Entries on finding words and elements
»»

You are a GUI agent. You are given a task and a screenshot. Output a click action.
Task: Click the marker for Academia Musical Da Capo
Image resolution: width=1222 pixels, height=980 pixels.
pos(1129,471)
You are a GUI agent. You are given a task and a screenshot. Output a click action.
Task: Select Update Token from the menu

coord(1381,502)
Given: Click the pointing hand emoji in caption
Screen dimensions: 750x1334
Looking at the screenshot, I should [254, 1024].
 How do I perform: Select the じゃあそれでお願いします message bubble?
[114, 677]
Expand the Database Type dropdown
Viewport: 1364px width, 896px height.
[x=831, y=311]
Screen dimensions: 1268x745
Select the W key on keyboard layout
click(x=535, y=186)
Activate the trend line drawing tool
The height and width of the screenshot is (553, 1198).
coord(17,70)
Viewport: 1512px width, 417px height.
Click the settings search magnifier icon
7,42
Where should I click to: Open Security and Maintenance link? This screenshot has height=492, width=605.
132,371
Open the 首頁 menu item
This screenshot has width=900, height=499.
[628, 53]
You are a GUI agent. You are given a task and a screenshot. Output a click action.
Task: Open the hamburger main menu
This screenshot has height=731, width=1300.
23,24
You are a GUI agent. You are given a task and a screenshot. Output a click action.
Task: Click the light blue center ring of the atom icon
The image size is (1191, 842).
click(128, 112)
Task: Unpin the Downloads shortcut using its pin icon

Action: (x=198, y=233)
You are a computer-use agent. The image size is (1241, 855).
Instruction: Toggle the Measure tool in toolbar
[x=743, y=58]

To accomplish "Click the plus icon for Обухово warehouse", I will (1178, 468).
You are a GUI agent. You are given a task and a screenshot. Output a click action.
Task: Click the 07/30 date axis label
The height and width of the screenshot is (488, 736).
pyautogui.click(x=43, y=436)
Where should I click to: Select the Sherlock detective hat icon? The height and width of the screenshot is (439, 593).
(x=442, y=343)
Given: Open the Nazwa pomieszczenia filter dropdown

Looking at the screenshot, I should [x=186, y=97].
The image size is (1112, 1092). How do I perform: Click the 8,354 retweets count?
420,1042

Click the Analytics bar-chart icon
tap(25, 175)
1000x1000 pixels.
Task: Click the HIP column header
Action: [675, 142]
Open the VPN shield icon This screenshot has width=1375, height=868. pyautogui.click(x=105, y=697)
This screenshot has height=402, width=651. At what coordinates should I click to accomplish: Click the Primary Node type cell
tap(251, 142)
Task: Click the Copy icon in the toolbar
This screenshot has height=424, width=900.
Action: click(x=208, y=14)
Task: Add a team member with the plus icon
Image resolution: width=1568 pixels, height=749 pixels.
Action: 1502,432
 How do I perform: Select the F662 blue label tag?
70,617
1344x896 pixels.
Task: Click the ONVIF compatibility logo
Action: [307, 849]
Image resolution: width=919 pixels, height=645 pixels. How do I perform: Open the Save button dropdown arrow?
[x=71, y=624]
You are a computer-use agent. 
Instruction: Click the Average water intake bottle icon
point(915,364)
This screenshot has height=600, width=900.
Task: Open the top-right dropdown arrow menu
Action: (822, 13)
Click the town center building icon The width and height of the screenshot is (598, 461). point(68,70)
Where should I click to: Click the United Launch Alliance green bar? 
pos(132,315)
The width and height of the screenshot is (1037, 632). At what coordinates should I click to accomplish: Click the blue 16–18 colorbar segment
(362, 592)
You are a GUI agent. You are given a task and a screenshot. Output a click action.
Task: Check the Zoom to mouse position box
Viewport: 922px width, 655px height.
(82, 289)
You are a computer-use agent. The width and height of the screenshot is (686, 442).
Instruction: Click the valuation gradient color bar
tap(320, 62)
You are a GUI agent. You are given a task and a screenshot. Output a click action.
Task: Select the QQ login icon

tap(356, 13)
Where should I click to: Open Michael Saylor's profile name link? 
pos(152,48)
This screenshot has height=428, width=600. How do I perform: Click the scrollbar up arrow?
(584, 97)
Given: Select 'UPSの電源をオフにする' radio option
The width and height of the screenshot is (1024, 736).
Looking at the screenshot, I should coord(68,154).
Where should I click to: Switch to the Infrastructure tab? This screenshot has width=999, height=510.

««

Rewrite all of the data above as a Markdown table with a column named Row for the row number and a column named Data line for the line itself, leaving out blank lines.

**WORKED ANSWER**
| Row | Data line |
|---|---|
| 1 | You are a GUI agent. You are given a task and a screenshot. Output a click action. |
| 2 | Task: Click the marker for Academia Musical Da Capo |
| 3 | Image resolution: width=1222 pixels, height=980 pixels. |
| 4 | pos(1129,471) |
| 5 | You are a GUI agent. You are given a task and a screenshot. Output a click action. |
| 6 | Task: Select Update Token from the menu |
| 7 | coord(1381,502) |
| 8 | Given: Click the pointing hand emoji in caption |
| 9 | Screen dimensions: 750x1334 |
| 10 | Looking at the screenshot, I should [254, 1024]. |
| 11 |  How do I perform: Select the じゃあそれでお願いします message bubble? |
| 12 | [114, 677] |
| 13 | Expand the Database Type dropdown |
| 14 | Viewport: 1364px width, 896px height. |
| 15 | [x=831, y=311] |
| 16 | Screen dimensions: 1268x745 |
| 17 | Select the W key on keyboard layout |
| 18 | click(x=535, y=186) |
| 19 | Activate the trend line drawing tool |
| 20 | The height and width of the screenshot is (553, 1198). |
| 21 | coord(17,70) |
| 22 | Viewport: 1512px width, 417px height. |
| 23 | Click the settings search magnifier icon |
| 24 | 7,42 |
| 25 | Where should I click to: Open Security and Maintenance link? This screenshot has height=492, width=605. |
| 26 | 132,371 |
| 27 | Open the 首頁 menu item |
| 28 | This screenshot has width=900, height=499. |
| 29 | [628, 53] |
| 30 | You are a GUI agent. You are given a task and a screenshot. Output a click action. |
| 31 | Task: Open the hamburger main menu |
| 32 | This screenshot has height=731, width=1300. |
| 33 | 23,24 |
| 34 | You are a GUI agent. You are given a task and a screenshot. Output a click action. |
| 35 | Task: Click the light blue center ring of the atom icon |
| 36 | The image size is (1191, 842). |
| 37 | click(128, 112) |
| 38 | Task: Unpin the Downloads shortcut using its pin icon |
| 39 | Action: (x=198, y=233) |
| 40 | You are a computer-use agent. The image size is (1241, 855). |
| 41 | Instruction: Toggle the Measure tool in toolbar |
| 42 | [x=743, y=58] |
| 43 | To accomplish "Click the plus icon for Обухово warehouse", I will (1178, 468). |
| 44 | You are a GUI agent. You are given a task and a screenshot. Output a click action. |
| 45 | Task: Click the 07/30 date axis label |
| 46 | The height and width of the screenshot is (488, 736). |
| 47 | pyautogui.click(x=43, y=436) |
| 48 | Where should I click to: Select the Sherlock detective hat icon? The height and width of the screenshot is (439, 593). |
| 49 | (x=442, y=343) |
| 50 | Given: Open the Nazwa pomieszczenia filter dropdown |
| 51 | Looking at the screenshot, I should [x=186, y=97]. |
| 52 | The image size is (1112, 1092). How do I perform: Click the 8,354 retweets count? |
| 53 | 420,1042 |
| 54 | Click the Analytics bar-chart icon |
| 55 | tap(25, 175) |
| 56 | 1000x1000 pixels. |
| 57 | Task: Click the HIP column header |
| 58 | Action: [675, 142] |
| 59 | Open the VPN shield icon This screenshot has width=1375, height=868. pyautogui.click(x=105, y=697) |
| 60 | This screenshot has height=402, width=651. At what coordinates should I click to accomplish: Click the Primary Node type cell |
| 61 | tap(251, 142) |
| 62 | Task: Click the Copy icon in the toolbar |
| 63 | This screenshot has height=424, width=900. |
| 64 | Action: click(x=208, y=14) |
| 65 | Task: Add a team member with the plus icon |
| 66 | Image resolution: width=1568 pixels, height=749 pixels. |
| 67 | Action: 1502,432 |
| 68 |  How do I perform: Select the F662 blue label tag? |
| 69 | 70,617 |
| 70 | 1344x896 pixels. |
| 71 | Task: Click the ONVIF compatibility logo |
| 72 | Action: [307, 849] |
| 73 | Image resolution: width=919 pixels, height=645 pixels. How do I perform: Open the Save button dropdown arrow? |
| 74 | [x=71, y=624] |
| 75 | You are a computer-use agent.  |
| 76 | Instruction: Click the Average water intake bottle icon |
| 77 | point(915,364) |
| 78 | This screenshot has height=600, width=900. |
| 79 | Task: Open the top-right dropdown arrow menu |
| 80 | Action: (822, 13) |
| 81 | Click the town center building icon The width and height of the screenshot is (598, 461). point(68,70) |
| 82 | Where should I click to: Click the United Launch Alliance green bar?  |
| 83 | pos(132,315) |
| 84 | The width and height of the screenshot is (1037, 632). At what coordinates should I click to accomplish: Click the blue 16–18 colorbar segment |
| 85 | (362, 592) |
| 86 | You are a GUI agent. You are given a task and a screenshot. Output a click action. |
| 87 | Task: Check the Zoom to mouse position box |
| 88 | Viewport: 922px width, 655px height. |
| 89 | (82, 289) |
| 90 | You are a computer-use agent. The width and height of the screenshot is (686, 442). |
| 91 | Instruction: Click the valuation gradient color bar |
| 92 | tap(320, 62) |
| 93 | You are a GUI agent. You are given a task and a screenshot. Output a click action. |
| 94 | Task: Select the QQ login icon |
| 95 | tap(356, 13) |
| 96 | Where should I click to: Open Michael Saylor's profile name link?  |
| 97 | pos(152,48) |
| 98 | This screenshot has height=428, width=600. How do I perform: Click the scrollbar up arrow? |
| 99 | (584, 97) |
| 100 | Given: Select 'UPSの電源をオフにする' radio option |
| 101 | The width and height of the screenshot is (1024, 736). |
| 102 | Looking at the screenshot, I should coord(68,154). |
| 103 | Where should I click to: Switch to the Infrastructure tab? This screenshot has width=999, height=510. |